Security Guidelines for the Accessibility Tree

TL;DR; The existing AXTreeData and AXTreeUpdate structures can be walked in the browser process using ax_tree.h and ax_tree_update.h when no alternatives are available. The trees describe complex documents and can be supplied by compromised renderers. Care should be taken when processing AX data, especially when processing updates. New features using the tree should be hosted in a sandboxed process.

Background

One of Chromium's key features is its multi-process architecture. This brings numerous benefits but presents one key challenge for accessibility.

Operating system accessibility apis expect the ability to synchronously request data about the screen presented as a tree of semantic nodes. These nodes contain numerous attributes describing the node such as its role, display name, bounds, and more. Such an api is at the heart of technologies used for persons with disabilities. This includes software that reads the web page to those with visual impairments, highlights words to those with print disabilities, auto-scans the actionable views on a page for those with motor impairments, and much more.

Since Chromium’s renderers hold the semantics about the web page and the browser requires this data synchronously, Chromium developers had to come up with a way to bridge this gap while keeping the system itself performant.

After trying various approaches, Chromium settled on a model where accessibility trees get serialized from renderers and deserialized in a destination process such as the browser.

Although designed for features and extensions that improve Chrome’s accessibility, many other features make use of the trees and updates. The AX tree provides a convenient way to snapshot embedded frames, and surface page structure, without the features needing to walk the DOM or inject scripts into renderers.

In Chrome, the rule-of-two requires any C++ code in the browser process to only act on trustworthy data from renderers. This is usually achieved by passing data to the browser over mojo, which validates the data’s format and enforces that it is properly typed. AXTreeData and AXTreeUpdate (along with other AX mojom types) serve this purpose for accessibility tree snapshots and updates.

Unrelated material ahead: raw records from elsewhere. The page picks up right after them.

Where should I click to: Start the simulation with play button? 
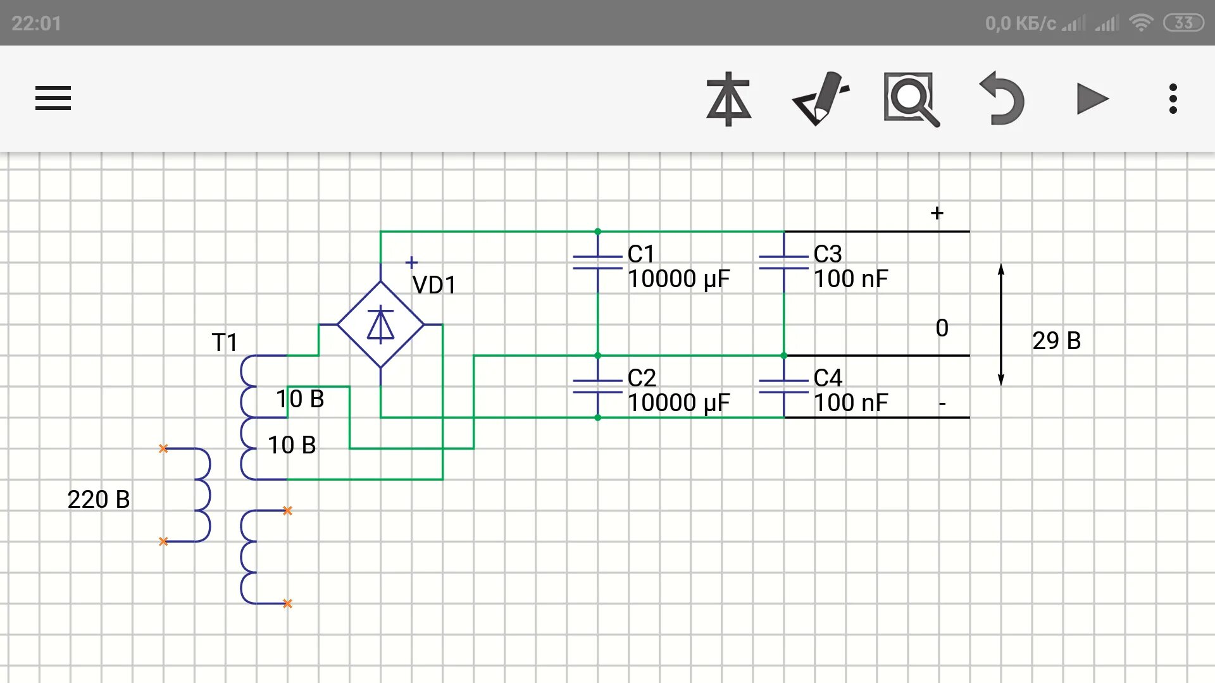1092,99
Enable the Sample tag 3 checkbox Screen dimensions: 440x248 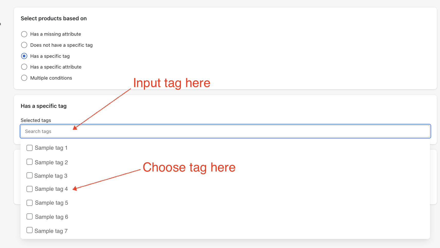(x=30, y=176)
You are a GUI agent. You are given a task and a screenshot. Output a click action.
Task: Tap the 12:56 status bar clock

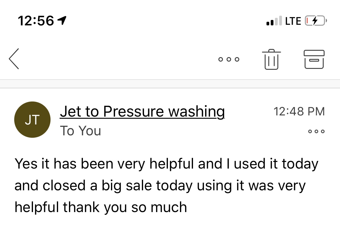tap(36, 21)
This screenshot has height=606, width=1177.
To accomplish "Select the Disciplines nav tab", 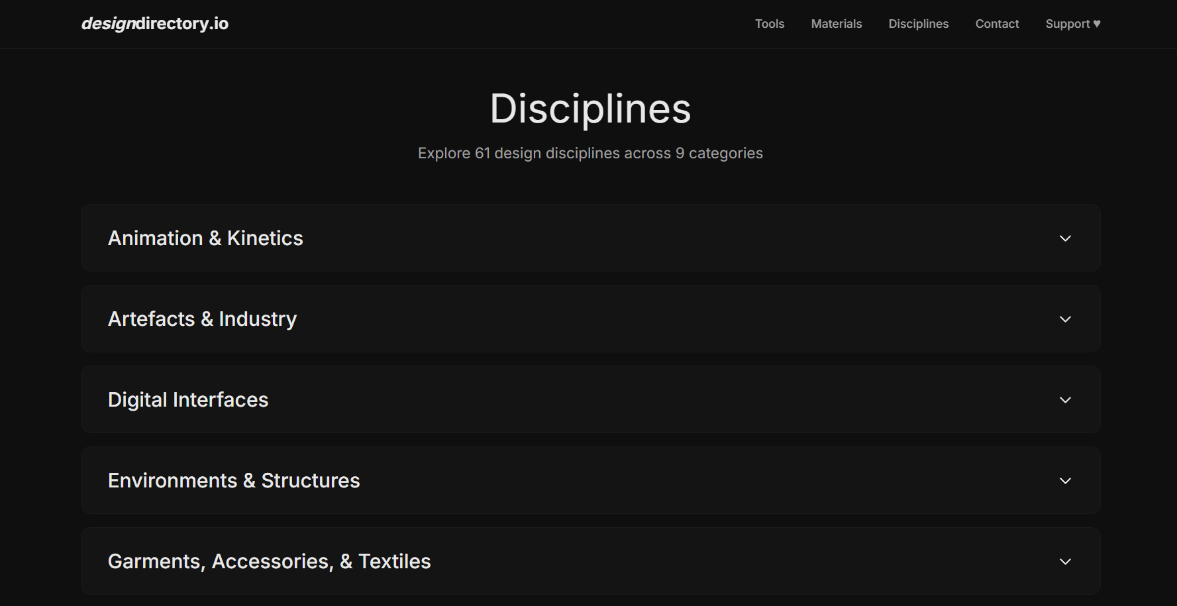I will (x=918, y=24).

Consumers of these structures should access them via ax_tree.h and ax_tree_update.h and need not further validate the /format/ of the data they represent. Normal web contents and javascript should not be able to generate or send invalid snapshots or updates.

However the AX Tree is complex and its attributes fields are not validated. Fundamentally the rule-of-two exists to prevent us acting on web content with bugprone C++ code. As the AXTree embeds and is controlled by web content we would implement it differently today. Its current design is necessary to work with accessibility tooling on operating systems that were not designed from the ground up to host web content.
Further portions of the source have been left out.